These two new characters, being added in Unicode 5.1, are interesting since they weren't really added to any of the fonts as far I could tell.

I stopped to make sure they made it in, and they did, into the Arabic Supplement block.

Yep, there they are. I'll blow them up for your convenience:

Okay, so if one were willing to ignore these little numbers above the letter, one could use these two new characters.

If fonts supported them.

Which they don't seem to be doing yet very well.

The conversation got away from me after that, and I don't think it came up in Unicode again though I'm not sure.

And now we come to the bigger problem. The one I really wanted to cover today.

Just the other day someone was talking about a bug in the Windows Fax component where it was not being mirrored under a Bidi language other than Hebrew or Arabic (a bug no one noticed since even in the three LIPs previously provided for Bidi languages -- Urdu, Pashto, Persian -- this component isn't localized). Sure enough, in true How To [NOT] detect that a locale is bidi form, the code was pretty much doing the following for its check:

BOOL IsBidi(LCID lcid) {
    return (PRIMARYLANGID(lcid) == LANG_ARABIC ||
            PRIMARYLANGID(lcid) == LANG_HEBREW)
}

Oops.

You see, the problem is that so much of Microsoft product, and of Unicode encoding, is done with the trailblazers like the Arabic language, without really taking enough time to recognize that of all of the languages that use the Arabic script, the Arabic language has the simplest requirements.

And all of these "can't ever change" properties in Unicode were assigned before the full measure of the various things people were doing with other Arabic script language was grokked (though much of it was in Daniels and Bright already, it appears not all of it was).

When you imagine the number of cases like the BARREE YEH in Urdu and Kashmiri (which aren't getting their letter) and the number of random one that are (some of which will get the correct joining behavior even  if their original analogues do not), it makes approaching the whole block frustrating for the myriad of people who just want their language to work.

One could argue that some of the fault lies with the other languages added earlier, like Urdu, where the people pushing the inclusion lacked the full understanding of the consequence of these properties, but that is just an unconvincing strawman position.

It may be 100% true, but the languages added later have the same problems, so if those earlier languages had not been added there would be even fewer flexibilities available.

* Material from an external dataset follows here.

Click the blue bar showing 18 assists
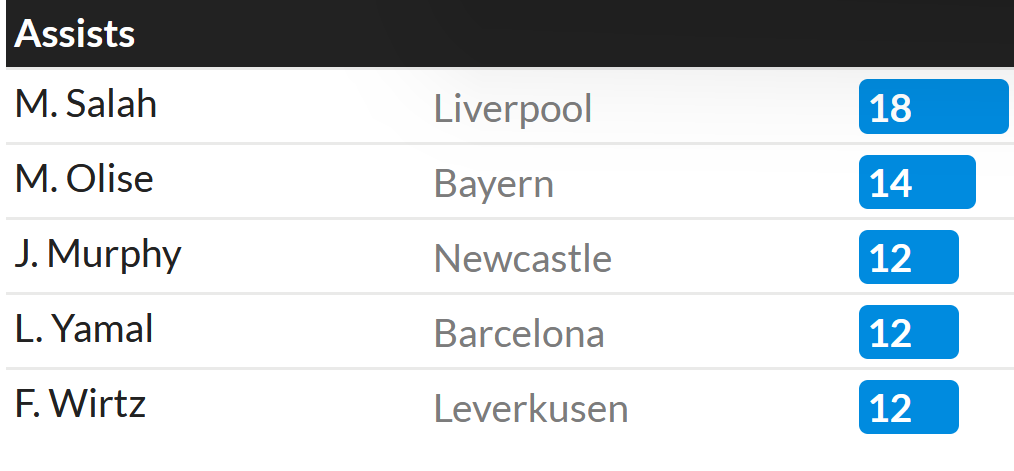 click(x=934, y=107)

The Microsoft problem I mentioned above, which has similar causes, is more easily fixed since it is just a bug and there is no conformance requirement in keeping bits of code like that dumb. but the standards question is a thornier one, with no good answers for the many extensions to language that are asked of longstanding scripts.

The Arabic case is particularly worse given all of the various behaviors and properties that have to be defined....


Tom Gewecke on 19 Apr 2010 2:35 PM:

On my Mac I can get correct shaping of medial yeh barree when I use a special Urdu font like Nafees Nastaliq.  Does that not work in Windows?

Michael S. Kaplan on 19 Apr 2010 3:02 PM:

I do not have such  font to verify, though I can  state that the font does not conform to Unicode here (so it can avoid Unicode's "bug" for this case!).

Tom Gewecke on 19 Apr 2010 4:56 PM:

If you want to give it a try sometime, the font is at

http://www.crulp.org/software/localization/Fonts/nafeesNastaleeq.html

Does the use of OpenType features to do something like this really create a non-conformity with Unicode?  

Michael S. Kaplan on 19 Apr 2010 5:12 PM:

I'm not 100% clear on the rules here, myself. I just know that it is not conformant to a particular bit of the UCD; what a language-specific exception means is something for standards people to explain. :-)

ErikF on 19 Apr 2010 5:25 PM:

Couldn't you use the ZWJ/ZWNJ mechanism to force the correct behaviour?  That way if you need two glyphs to connect they will, and if you need to separate them they won't; the specified linking would simply be the default.

If this makes no sense, that would be because I'm hardly an expert in Unicode and let Windows handle all the confusing work of handling text.  I try to have a basic understanding of this stuff and even then it's a challenge!

Michael S. Kaplan on 19 Apr 2010 7:32 PM:

No it makes sense, and to a point you are right. But the font has to know what to do when this is done and have the glyphs to show, and of course input methods would need to know about the random extra characters to add them....

Michael S. Kaplan on 19 Apr 2010 9:55 PM:

John CowanHudson attempted to post the following but was having browser troubles posting, so I'll do it here:

Michael, you wrote re. a font such as Nafees Nastaliq that displays yeh barree as dual-joining, "I can  state that the font does not conform to Unicode here."

Well, this is an interesting philosophical issue, because what the font is doing is performing *glyph* substitution, using contextual rules (which might be language system specific), and Unicode is a *character* encoding standard, and the joining properties of Arabic letter characters are ipso facto character properties. The font isn't doing anything to the character string and it isn't interfering with the character processing in the layout engine; rather, it is taking the output of the character processing and standard layout features and performing a glyph level display operation.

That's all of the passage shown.